I think it was organic, honestly. I think I had made about 15 odd investments as personal cheques. And a few companies like Rupeek and Bon and Testbook had kind of emerged from that. And we knew that we were at a stage where we had enough of high-quality deal flow that we wanted to scale it to the next stage. iI turned out that 2018 is when I think the momentum picked up in the market. And we were able to kind of catch some of the early investments in Open, ShopKirana, Yulu, and others at the right stages. So I think it was more a function of where we were at that point. And, and I think the rest is really about market timing.

Siddhartha 35:27

entrepreneurs who are wanting to have you on their board, how should they approach you?

Vaibhav 35:32

So I think the best is to reach out to a founder that we funded. I know it’s a very cliched answer, but I think what happens is you get so flooded with, with the founders who are reaching out across channels. It’s, it’s physically hard to keep on top of everything.
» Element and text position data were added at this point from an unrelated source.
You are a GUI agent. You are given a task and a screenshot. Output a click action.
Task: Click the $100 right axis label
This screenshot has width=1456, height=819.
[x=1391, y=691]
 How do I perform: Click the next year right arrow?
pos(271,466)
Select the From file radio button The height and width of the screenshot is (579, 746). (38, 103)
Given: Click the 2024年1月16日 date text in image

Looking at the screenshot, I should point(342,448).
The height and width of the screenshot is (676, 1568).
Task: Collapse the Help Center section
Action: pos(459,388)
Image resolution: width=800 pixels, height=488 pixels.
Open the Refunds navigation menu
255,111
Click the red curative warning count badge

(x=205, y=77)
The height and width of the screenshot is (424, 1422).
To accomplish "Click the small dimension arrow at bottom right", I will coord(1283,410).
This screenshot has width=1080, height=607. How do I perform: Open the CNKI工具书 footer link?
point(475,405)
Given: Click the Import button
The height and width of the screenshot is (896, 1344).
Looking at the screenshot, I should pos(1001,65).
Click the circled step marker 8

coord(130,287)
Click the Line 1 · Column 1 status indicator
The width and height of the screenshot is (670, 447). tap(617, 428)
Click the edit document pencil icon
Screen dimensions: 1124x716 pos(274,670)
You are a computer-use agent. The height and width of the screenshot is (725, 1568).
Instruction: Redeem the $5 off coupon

So I think the best founders would have Find portfolio founders to make introductions because that essentially gets the quickest attention. And it’s in it’s highly inefficient, I understand. But I think that that works the best in general. The other thing that I would say, which has also worked, because I try my best to pay attention to everything that comes in, not everything, but as much as I can. And I think what happens is when you have you do two things, the right one is you click on their LinkedIn profile when you click on the company’s website, and if those two things inspire confidence, then it’s very quick that that, you know, I’m able to respond. So I think I would highly encourage founders to make sure that their home pages and their LinkedIn profiles are optimized to, you know, suggest what they’re doing, which honestly, you know, I don’t see it being done as well as it could be. So I think that that’s something that I love because I think that helps them get through to tell their story much better. And the last thing that I would say is founders who are starting a new company should start talking about it sooner than later choose a platform of your liking. But when I as an investor, see you as a founder talking about something and writing really insightful content, I am definitely drawn to understanding to wanting to understand what you’re doing. Right. So that’s probably a very powerful way. In fact, that’s the way I first talked to teachers at ShopKirana I think ages is one of the most prolific content writers in the founder community and he writes with a lot of passion, which you know, you will pay attention to And that’s how I got introduced to shop guarana, honestly. So, so I think these are the three I would recommend. And this introduction process is highly inefficient. So founders really have to think about how they can optimize by doing either one of the three or all three of them.

Siddhartha 38:16

Thank you so much. It was wonderful to have you on the podcast.

Vaibhav 38:19

Thank you for having me, Siddhartha. Thank you.